Well, this strategy would only help you find ones that are not over loaded? And probably only works if you can change choices over time?
That said, sampling, in general, works surprisingly well in all things.
chrisweekly 2 years ago

That reminds me of a great book -- "Algorithms to Live By" -- which examines precisely this kind of question. Useful, educational, and entertaining = highly recommended.

amluto 2 years ago

> Using stale data for load balancing leads to a herd behavior, where requests will herd toward a previously quiet host for much longer than it takes to make that host very busy indeed.

This phenomenon is common with cars using traffic-aware navigation, too.

ckcheng 2 years ago

Another place this technique was used and discussed recently:

Caches: LRU vs. Random (2014) (danluu.com)

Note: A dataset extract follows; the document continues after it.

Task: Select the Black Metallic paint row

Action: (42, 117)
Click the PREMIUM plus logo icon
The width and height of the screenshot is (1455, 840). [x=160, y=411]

https://news.ycombinator.com/item?id=39093109

Night_Thastus 2 years ago

It feels subjectively like Caching and Load Balancing both belong to the same 'class' of problems at least at some level. I'm curious if there's a term that encompasses both.

deterministic 2 years ago

> dedicated load balancers are often undesirable. They add cost, latency, complexity, and may introduce a single point of failure.

Not my experience at all. Centralised load balancer are simple, easy to maintain, and just works.

My rule of thumb is to always always always avoid distributed computations as much as possible. Trying to avoid a “single point of failure” always in my experience leads to more complex failure scenarios, making your system more likely to fail in hard to fix ways.

mkhnews 2 years ago

I used this method for a cache eviction/replacement scheme. For our use case it was better than traditional lru.